My long-term goal is to have my own web server at home to
host my site. I’m headed down this road because I’m having
problems with my present hosting company, pair.com.
MovebleType (MT), the application that manages my blog page, is
apparently taking too much memory when it creates its web
pages. As a temporary measure, I’ve switched to dynamic
creation of part of my site. This, for now, seems to keep
things stable. But as the number of posts increase, I will
need to switch more of my site to dynamic creation. This is
not something I want to do because it creates a single point
of failure. Namely, the database that holds all the posts.
Under a static system, it doesn’t matter what happens to
MovebleType or the database where posts are stored. If I
choose to switch to something else, the pages created are
still there (although back end stuff like searching wouldn’t
There are, of course, downsides to hosting your own site.
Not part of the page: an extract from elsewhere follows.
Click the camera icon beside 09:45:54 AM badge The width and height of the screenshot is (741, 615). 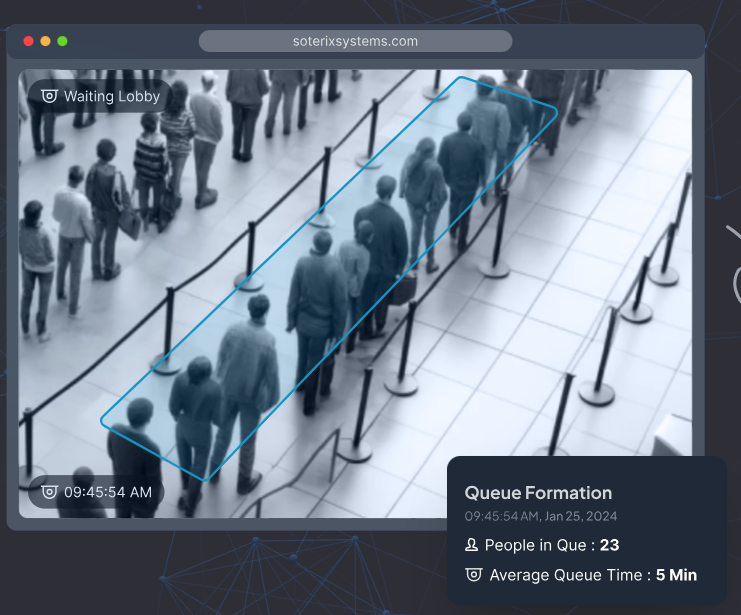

I don’t have the time to go into them but it comes down to
time, reliability, and security. Speaking of which, I don’t
have a lot of time so I’m going to dive right in.
Last night, I downloaded and installed
PC-BSD version 1.0. This is a version of Unix based on
FreeBSD. As you may remember, I’ve been looking for an industrial
strength operating system to host a website and mail server.
I decided to start with what my current web host, pair.com,
uses. Namely, FreeBSD.
But in installing FreeBSD, I found a very barren
landscape. After installing the latest version, I sat there
staring at a blinking command line cursor. That was it.
Nothing was mounted. No applications installed. No KDE or
Gnome. Just an operating system. That’s when I decided I
needed something a little more user friendly if I was to ever
get my own server up and running.
Thus my search for something else. PC-BSD version 1.0 is
one of two efforts (the other being
Desktop BSD, which I will try sometime in the future) to configure
with an more user friendly interface.
I downloaded the single image file and burned it to a CD.
Once done, I installed it to an old 850MHz Celeron system
with 256MB of RAM. The install process took about 35 minutes
(your time may vary), most of which is taken up by the
default install of packages. Once completed, you boot into
the familiar KDE GUI.
While KDE is much better than the command line, you still
have to download and install the applications you plan to run
on your server. In my case, I started with the
Apache web server
. PC-BSD has a version (2.0.54) that you can download, double
click on, and have it installed for you. While this is a very
easy way to install the software, the downside is this is not
the most current version. Thus, you will be missing security
updates that have been made since the release of this
version. Although using the pre-configured PC-BSD version
certainly is user friendly, I have a nagging feeling I will
end up trying to compile the latest Apache server from source
code so I can keep it up-to-date.
But for now, I’ll be spending my time learning how to run
this version of Apache. Once I get past that, I’ll move on to
installing MySQL and MT. Next up after that will be a mail
As mentioned, I don’t have a lot of time to work on this
project so reports on this will come as and when I can.
UPDATE: Who knew? There is a ready made file called PAMP that includes Apache, MySQL, and PHP all in one clickable install file for PC-BSD. Now, all I have to do is uninstall Apache and then install PAMP.